La révolte

GuyJude

par Guy Jude Edwynn Bremont

 

La révolte n’est pas toujours populaire
La mienne est personnelle.
Je suis né il y a vingt hivers.
P’tit flo a ouvert ses yeux sur le monde avec curiosité
C’était une autre personne que moi c’t’enfant-là.
C’était la prérévolte, le temps où l’on s’efforce d’être insouciant.
J’ai entendu des « elle », j’ai entendu des gens complimenter mes parents sur la beauté de « leur fille ». Incapable d’en être heureux,
je ne comprenais pas.
J’ai coupé mes cheveux, me suis emparé de vêtements aussi amples que mon mal-être.
Ma face m’a valu des « jeune homme » quand on me voyait, ou des regards d’incompréhension de peur que je ne colle pas à leurs normes.
Pourquoi, pourquoi mon coeur se réchauffait et rougissait comme un brasier quand on laissait mes chromosomes de côté ?
J’ai cru être fou, avoir un problème. Et la puberté est arrivée, elle m’a donné trois fardeaux : les deux premiers ont poussé sur mon coeur telles deux excroissances mammaires qui me faisaient l’effet d’être défiguré, pis qu’on dévisageait.
Le troisième fut la féminité.
Entre prénom et pronoms, j’ai perdu pied. Je me suis noyé dans un océan de mutisme.
Le calme plat à l’extérieur quand l’ouragan hurlait en dedans.
J’ai grandi sans en parler. J’ai essayé, essayé et encore essayé d’être une femme.
Ça fonctionnait pour les autres, mais en dedans, mon coeur, mes tripes se ratatinaient et pourrissaient. Je me suis conformé, pour ne pas faire de vagues.
Parce que seul, on ne crée pas de révoltes, et seul, je ne pouvais pas.
J’ai rencontré des gens comme moi, assignés à la naissance à quelqu’un qu’ils n’étaient pas.
Et eux m’ont donné le courage, ils m’ont donné de la hargne à revendre. Une rage animale et une puissance inaliénable.
Silence. Les mots sont sortis de ma bouche. Ça y est, je l’avais dit, la révolte était en marche.
Mais entre l’incompréhension de mes parents et la peur de mon chum, je me suis senti mis à terre.
Ce n’est pas mon coeur, mais mon cerveau qui a foutu le camp. C’est un ouragan synaptique, un cataclysme neuronal qui s’est déclenché.
Moi qui voulais me révolter, je me suis senti incarcéré.

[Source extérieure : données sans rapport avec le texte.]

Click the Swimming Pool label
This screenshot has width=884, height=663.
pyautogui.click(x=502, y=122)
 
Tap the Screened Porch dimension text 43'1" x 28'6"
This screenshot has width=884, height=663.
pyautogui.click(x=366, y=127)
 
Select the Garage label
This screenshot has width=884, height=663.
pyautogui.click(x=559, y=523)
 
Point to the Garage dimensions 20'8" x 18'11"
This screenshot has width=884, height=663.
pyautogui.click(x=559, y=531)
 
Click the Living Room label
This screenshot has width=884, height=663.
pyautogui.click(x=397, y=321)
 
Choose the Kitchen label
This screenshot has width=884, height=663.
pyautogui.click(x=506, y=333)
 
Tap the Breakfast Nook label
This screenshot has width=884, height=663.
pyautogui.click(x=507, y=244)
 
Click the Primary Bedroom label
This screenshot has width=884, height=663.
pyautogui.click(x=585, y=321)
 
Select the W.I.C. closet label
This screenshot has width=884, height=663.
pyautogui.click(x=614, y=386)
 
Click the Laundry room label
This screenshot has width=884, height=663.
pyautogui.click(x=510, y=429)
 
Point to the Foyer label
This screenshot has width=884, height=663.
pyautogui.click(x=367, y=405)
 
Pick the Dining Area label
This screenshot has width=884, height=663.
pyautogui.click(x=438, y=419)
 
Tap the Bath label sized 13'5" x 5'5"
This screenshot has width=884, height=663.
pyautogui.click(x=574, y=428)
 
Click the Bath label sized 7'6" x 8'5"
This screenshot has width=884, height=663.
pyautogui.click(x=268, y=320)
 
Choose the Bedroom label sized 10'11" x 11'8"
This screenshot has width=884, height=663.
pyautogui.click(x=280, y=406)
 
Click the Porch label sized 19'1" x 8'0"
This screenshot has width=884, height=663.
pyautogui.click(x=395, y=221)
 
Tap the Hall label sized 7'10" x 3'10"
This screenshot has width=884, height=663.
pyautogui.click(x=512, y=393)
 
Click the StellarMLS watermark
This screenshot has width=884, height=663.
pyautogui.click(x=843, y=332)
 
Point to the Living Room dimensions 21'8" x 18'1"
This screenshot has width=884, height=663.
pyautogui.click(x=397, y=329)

« tu seras toujours une fille »
J’ai perdu pied, je ne me suis pas noyé, mais j’ai mis la tête sous l’eau, et je l’ai gardée immergée.
Réveillé dans une chambre blanche, j’ai été dit psychotique parce que je reniais ma féminité. On a voulu m’enfermer.

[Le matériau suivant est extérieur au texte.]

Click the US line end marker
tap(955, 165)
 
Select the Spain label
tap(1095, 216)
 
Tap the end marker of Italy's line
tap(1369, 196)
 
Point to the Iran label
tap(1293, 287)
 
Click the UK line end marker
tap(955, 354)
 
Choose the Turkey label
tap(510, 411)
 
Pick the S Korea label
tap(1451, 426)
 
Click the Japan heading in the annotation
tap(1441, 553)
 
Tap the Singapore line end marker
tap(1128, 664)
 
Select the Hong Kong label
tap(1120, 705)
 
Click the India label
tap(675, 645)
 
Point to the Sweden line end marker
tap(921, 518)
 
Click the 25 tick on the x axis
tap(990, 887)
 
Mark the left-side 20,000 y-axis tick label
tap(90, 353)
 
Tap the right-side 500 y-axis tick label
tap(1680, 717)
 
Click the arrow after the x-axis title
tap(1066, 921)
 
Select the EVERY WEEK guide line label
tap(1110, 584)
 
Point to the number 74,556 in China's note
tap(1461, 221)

Qu’aurais-je pu faire d’autre que hurler à m’en époumoner ?
Puis la révolte s’est enclenchée. Je me suis promis de lutter.
Mais rejoindre la côte quand on s’est noyé est-ce seulement possible ?

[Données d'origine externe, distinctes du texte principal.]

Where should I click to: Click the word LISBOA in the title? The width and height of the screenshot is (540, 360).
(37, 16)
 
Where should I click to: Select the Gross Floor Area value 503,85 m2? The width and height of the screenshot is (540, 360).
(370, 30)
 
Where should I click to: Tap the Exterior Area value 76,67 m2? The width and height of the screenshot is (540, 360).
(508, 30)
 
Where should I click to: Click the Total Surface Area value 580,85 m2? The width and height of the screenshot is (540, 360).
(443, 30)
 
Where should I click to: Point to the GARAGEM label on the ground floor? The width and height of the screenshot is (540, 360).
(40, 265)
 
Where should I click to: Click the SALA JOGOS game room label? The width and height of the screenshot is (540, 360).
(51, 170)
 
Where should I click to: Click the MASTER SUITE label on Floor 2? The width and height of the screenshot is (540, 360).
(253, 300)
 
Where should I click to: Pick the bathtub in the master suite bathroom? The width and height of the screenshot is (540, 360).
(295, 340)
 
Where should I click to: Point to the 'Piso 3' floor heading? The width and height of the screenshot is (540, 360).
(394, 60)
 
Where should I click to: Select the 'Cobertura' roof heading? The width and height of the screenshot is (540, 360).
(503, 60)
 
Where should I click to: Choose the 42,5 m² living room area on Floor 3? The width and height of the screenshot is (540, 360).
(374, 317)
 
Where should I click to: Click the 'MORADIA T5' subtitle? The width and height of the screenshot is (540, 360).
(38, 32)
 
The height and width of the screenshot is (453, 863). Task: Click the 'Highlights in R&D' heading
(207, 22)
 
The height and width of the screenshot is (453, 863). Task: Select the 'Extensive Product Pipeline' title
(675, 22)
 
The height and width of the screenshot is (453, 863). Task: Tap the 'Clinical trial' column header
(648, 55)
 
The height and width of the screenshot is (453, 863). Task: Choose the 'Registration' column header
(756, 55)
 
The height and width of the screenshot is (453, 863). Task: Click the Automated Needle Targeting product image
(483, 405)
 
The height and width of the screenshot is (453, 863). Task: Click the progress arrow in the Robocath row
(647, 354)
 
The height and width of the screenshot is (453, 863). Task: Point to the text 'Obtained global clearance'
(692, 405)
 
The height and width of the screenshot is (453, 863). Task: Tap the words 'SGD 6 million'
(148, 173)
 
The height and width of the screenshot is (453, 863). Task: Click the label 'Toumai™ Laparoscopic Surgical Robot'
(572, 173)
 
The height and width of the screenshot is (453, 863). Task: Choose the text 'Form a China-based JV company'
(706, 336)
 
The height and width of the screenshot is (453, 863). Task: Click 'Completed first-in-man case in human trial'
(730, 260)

Entre hôpitaux, cachetons et alcool, je me laissais simplement partir. Je survivais en m’accrochant à tout ce qui me lacérait.
Puis je me suis réveillé un jour et j’ai tout envoyé se fracasser sur le sol.
J’ai hurlé, hurlé ce besoin qui résidait en moi depuis des années qui semblaient millénaires.
Ne vous méprenez pas, je ne suis pas heureux, je ne vais pas vous faire le même refrain que ceux qui vous crachent leur joie, leur fausse joie que je jalouse tant.
Je me noie toujours, mais je nage.
De toutes mes forces. Je bois la tasse et le sel coule dans ma bouche en même temps que mes pilules pour mon cerveau fucké.
En même temps que la sueur de ceux et celles qui m’offrent leur amour parfois le temps d’un soir, parfois de trois minutes.
On a voulu m’enchaîner, mais je nage, sans m’arrêter je nage.
Je m’appelle Guy, je suis un homme. Non pas par ma queue, mais par mon coeur.
La révolte n’est pas toujours populaire. La mienne est personnelle et elle est en route, entre haine et amour, entre vie et mort, entre cachets et alcool, entre injections et nouvelle vie, entre crises et aurores.
Je ne vis pas encore, je survis, mais aujourd’hui je suis.